╭─ The data

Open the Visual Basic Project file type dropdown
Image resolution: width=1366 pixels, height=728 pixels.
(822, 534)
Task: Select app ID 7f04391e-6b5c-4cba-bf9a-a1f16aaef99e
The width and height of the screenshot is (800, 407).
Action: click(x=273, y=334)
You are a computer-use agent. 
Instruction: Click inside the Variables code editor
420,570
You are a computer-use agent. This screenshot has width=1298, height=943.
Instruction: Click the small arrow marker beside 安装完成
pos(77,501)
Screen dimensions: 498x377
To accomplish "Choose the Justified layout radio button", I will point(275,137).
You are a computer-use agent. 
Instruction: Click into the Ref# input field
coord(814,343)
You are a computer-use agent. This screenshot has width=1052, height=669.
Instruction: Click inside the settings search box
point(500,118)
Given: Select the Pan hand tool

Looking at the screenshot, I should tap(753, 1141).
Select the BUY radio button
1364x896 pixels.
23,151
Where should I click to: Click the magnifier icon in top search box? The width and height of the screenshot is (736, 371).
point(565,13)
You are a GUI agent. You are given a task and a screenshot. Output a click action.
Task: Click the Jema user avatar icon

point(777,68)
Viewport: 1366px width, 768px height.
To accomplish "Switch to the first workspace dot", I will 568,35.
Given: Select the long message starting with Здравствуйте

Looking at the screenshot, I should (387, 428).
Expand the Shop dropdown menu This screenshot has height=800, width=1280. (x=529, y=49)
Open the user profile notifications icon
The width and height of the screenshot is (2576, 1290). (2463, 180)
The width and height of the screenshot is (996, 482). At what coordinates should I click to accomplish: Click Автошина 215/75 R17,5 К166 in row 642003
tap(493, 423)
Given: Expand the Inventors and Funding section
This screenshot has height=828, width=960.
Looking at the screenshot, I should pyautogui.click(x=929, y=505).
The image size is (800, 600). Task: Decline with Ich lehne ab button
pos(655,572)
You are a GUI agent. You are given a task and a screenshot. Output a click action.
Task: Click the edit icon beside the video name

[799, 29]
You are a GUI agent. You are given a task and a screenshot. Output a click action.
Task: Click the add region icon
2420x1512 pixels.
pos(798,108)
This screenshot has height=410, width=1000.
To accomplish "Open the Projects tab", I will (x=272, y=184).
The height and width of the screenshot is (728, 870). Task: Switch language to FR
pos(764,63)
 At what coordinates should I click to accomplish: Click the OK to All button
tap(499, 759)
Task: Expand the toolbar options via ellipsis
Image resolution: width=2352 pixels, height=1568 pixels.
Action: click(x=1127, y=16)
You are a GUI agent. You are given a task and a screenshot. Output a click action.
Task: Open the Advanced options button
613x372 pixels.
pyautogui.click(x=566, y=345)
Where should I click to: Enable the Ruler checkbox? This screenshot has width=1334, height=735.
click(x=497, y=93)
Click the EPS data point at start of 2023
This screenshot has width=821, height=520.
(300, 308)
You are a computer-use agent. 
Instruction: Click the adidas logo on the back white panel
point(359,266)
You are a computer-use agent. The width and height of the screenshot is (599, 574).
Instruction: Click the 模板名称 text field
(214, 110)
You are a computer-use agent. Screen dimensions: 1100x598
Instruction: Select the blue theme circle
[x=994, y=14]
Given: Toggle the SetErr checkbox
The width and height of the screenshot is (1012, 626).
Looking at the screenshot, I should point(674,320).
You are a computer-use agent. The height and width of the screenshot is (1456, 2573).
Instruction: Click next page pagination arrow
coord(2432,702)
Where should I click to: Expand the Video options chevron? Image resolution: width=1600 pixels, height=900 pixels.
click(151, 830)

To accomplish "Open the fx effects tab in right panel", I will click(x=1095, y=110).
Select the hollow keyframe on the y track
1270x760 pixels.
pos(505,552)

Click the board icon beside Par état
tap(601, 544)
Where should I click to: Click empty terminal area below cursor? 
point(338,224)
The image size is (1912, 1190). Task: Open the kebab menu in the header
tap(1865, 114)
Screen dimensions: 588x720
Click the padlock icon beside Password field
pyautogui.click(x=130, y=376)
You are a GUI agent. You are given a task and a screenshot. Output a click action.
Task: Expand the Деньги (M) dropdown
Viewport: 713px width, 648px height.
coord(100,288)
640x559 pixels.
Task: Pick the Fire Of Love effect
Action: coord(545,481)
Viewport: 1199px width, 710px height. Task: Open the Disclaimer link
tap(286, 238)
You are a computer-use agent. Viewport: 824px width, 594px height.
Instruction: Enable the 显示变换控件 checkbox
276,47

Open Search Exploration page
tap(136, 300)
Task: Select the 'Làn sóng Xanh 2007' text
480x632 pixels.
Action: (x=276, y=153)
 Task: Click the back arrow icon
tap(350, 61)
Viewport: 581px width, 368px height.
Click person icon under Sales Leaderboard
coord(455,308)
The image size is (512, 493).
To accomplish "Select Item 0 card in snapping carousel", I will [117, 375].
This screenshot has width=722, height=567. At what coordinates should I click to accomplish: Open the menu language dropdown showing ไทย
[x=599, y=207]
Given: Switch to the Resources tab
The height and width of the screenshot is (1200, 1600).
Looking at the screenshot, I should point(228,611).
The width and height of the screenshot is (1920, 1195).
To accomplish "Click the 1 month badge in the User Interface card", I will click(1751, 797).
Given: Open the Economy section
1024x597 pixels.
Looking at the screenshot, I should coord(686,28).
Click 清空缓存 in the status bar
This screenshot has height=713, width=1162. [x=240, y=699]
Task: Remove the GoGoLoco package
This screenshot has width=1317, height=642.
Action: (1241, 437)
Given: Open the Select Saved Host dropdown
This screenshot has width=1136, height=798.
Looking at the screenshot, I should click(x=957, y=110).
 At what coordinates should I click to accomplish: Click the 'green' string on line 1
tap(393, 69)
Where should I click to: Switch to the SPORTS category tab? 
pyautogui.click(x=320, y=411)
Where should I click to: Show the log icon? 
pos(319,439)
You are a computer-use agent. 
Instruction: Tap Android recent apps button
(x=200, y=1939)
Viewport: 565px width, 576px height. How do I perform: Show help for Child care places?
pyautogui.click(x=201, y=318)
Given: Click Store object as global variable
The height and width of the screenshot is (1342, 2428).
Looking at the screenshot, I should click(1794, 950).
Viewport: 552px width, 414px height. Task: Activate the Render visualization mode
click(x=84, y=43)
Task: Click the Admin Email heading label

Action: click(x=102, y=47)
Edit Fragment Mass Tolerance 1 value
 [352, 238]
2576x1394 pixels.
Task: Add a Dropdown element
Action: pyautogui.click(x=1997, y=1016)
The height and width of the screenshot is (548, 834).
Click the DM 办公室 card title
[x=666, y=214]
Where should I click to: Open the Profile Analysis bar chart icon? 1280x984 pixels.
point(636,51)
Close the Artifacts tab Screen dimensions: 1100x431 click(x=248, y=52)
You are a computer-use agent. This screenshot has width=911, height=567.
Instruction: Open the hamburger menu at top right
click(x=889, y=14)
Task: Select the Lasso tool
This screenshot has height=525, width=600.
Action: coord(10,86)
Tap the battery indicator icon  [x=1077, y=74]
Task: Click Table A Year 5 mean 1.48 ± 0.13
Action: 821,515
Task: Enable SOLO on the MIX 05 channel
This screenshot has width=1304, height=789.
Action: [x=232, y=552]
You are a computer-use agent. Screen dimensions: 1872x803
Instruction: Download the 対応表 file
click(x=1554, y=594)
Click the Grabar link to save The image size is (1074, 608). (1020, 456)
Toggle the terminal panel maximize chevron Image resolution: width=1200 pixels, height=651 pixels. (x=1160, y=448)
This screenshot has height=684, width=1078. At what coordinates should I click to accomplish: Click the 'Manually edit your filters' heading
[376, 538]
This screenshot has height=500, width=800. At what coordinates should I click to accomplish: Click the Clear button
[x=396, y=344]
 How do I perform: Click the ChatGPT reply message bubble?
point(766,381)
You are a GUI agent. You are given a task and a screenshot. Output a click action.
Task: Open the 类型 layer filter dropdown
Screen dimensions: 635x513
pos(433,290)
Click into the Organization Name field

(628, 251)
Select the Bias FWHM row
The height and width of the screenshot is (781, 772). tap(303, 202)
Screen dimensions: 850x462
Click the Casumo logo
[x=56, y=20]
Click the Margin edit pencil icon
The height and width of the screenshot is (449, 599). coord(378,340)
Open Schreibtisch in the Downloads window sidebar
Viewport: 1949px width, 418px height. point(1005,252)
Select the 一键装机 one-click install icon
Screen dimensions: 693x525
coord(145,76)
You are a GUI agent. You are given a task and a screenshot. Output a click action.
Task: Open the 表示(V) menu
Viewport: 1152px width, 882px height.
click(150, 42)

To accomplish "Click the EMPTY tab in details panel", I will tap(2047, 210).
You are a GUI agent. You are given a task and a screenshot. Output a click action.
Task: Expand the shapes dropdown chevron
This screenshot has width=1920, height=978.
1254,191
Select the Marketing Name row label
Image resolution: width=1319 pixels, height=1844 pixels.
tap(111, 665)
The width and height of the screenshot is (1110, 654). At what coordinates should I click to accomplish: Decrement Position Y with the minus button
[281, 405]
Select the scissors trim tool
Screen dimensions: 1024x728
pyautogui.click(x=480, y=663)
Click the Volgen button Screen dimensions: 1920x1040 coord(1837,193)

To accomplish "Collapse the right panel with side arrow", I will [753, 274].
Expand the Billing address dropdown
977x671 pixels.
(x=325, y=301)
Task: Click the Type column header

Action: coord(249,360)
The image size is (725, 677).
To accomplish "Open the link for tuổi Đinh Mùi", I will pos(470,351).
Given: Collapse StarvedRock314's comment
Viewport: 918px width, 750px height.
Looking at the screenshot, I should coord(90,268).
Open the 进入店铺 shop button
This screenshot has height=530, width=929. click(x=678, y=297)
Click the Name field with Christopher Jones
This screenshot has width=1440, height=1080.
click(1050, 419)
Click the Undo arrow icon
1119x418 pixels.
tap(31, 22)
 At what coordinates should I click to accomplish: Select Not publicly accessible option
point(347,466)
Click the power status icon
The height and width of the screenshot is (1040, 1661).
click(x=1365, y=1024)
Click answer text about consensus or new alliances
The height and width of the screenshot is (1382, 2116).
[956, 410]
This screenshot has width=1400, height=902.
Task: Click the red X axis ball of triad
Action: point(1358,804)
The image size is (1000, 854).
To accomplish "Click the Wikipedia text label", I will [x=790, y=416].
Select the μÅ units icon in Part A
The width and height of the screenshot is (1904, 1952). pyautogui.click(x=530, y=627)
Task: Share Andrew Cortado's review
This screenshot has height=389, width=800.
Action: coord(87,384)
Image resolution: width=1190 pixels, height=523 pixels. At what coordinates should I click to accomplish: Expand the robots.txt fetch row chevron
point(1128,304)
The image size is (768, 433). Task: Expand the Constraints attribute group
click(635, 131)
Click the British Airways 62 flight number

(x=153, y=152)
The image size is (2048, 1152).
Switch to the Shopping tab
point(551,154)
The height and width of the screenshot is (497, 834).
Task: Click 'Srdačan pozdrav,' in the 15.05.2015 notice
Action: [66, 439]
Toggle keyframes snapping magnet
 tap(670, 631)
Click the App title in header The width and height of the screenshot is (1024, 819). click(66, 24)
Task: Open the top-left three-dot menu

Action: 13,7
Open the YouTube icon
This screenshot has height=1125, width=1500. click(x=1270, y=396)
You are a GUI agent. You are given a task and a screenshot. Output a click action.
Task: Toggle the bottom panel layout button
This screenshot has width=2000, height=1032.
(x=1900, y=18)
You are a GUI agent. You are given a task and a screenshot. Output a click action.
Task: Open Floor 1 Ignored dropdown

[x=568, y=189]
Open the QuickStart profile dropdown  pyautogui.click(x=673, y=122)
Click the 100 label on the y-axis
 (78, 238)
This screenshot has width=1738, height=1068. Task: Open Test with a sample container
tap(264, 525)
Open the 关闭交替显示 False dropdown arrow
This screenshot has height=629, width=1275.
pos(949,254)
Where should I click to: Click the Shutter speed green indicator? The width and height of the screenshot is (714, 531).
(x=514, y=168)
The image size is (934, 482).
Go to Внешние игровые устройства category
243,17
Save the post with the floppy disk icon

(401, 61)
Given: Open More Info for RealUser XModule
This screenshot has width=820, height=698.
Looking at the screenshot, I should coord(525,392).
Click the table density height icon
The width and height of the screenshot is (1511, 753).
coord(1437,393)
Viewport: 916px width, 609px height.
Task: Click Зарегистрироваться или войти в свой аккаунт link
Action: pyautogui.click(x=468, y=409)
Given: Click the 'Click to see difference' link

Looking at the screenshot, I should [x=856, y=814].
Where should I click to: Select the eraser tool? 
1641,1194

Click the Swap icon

╰─

■ Exercise prompt
Present the lines of the listing from the line with "At what coordinates should I click to accomplish: Select" to the line with "click(x=1365, y=1024)", both included, as a numbered list, leaving out any blank lines.

■ Task output
1.  At what coordinates should I click to accomplish: Select Not publicly accessible option
2. point(347,466)
3. Click the power status icon
4. The height and width of the screenshot is (1040, 1661).
5. click(x=1365, y=1024)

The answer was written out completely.